## Collected data
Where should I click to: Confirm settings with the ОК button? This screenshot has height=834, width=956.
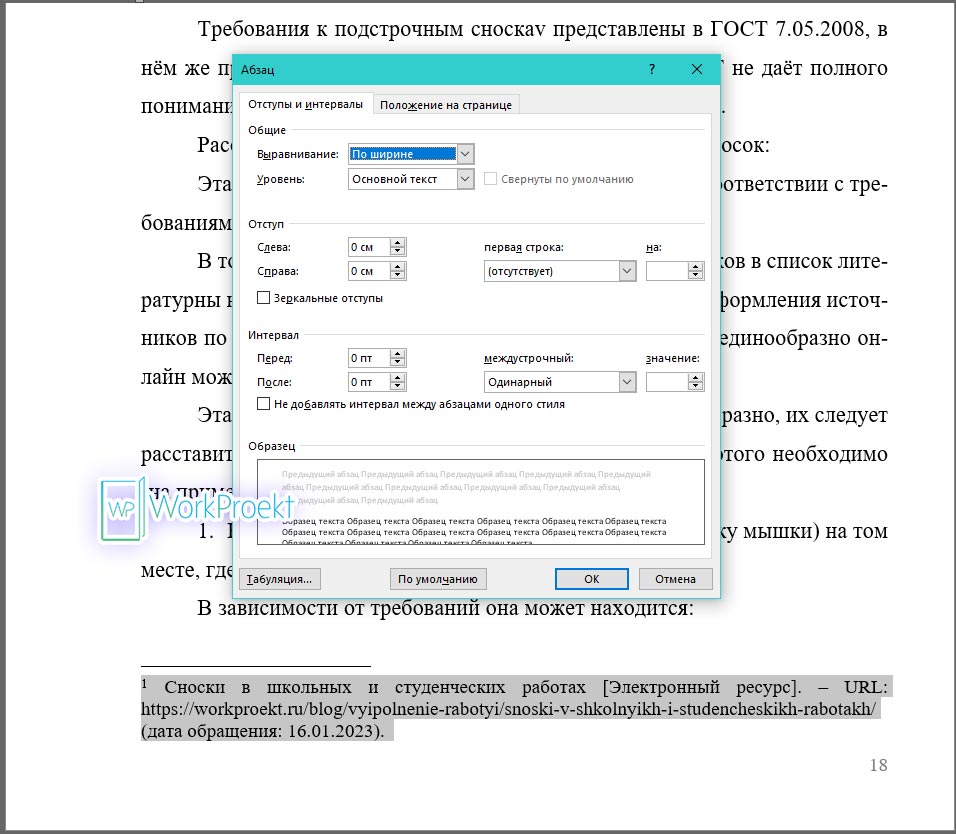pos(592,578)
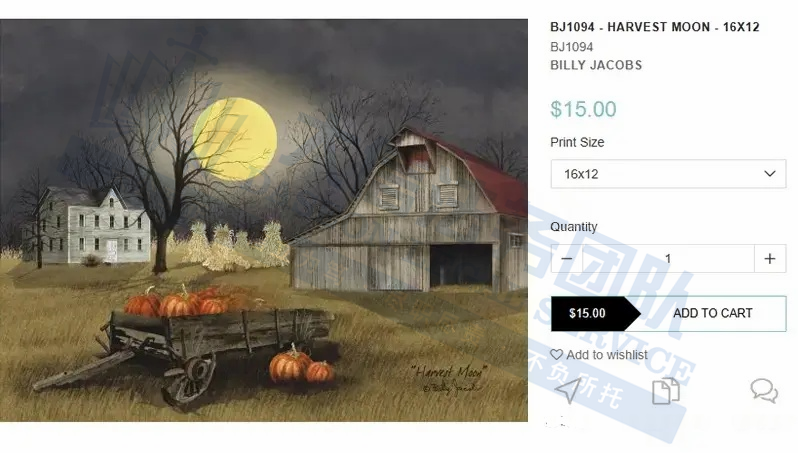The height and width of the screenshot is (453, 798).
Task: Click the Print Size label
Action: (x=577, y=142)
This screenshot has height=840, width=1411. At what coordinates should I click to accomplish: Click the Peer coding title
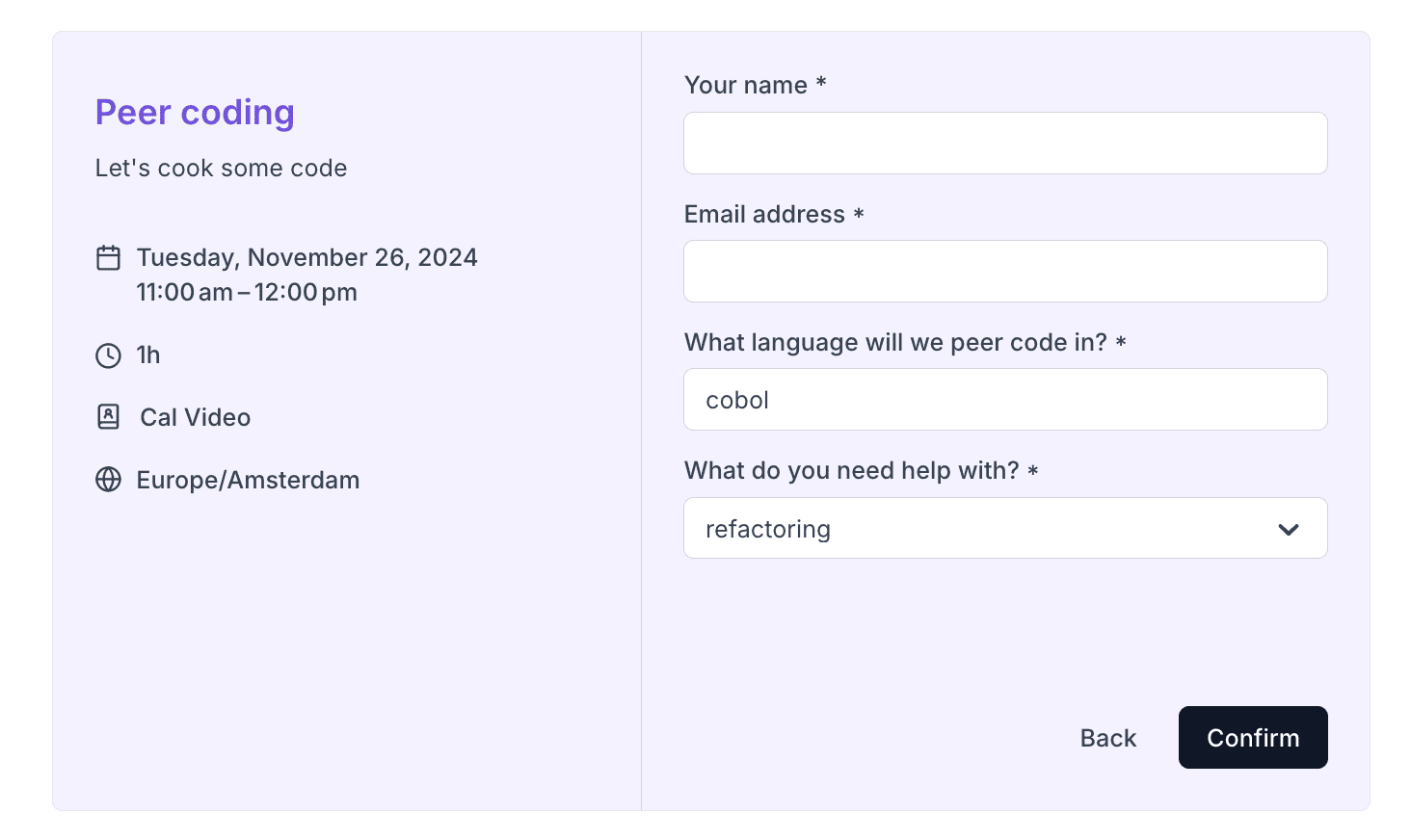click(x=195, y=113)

## DIRECTIONS
Write out the entries above in full and exactly; no pictures.

## OUTPUT
Where should I click to: Confirm settings with the ОК button? This screenshot has height=834, width=956.
pos(592,578)
The height and width of the screenshot is (453, 798).
Task: Click the Print Size label
Action: (x=577, y=142)
This screenshot has height=840, width=1411. At what coordinates should I click to accomplish: Click the Peer coding title
click(x=195, y=113)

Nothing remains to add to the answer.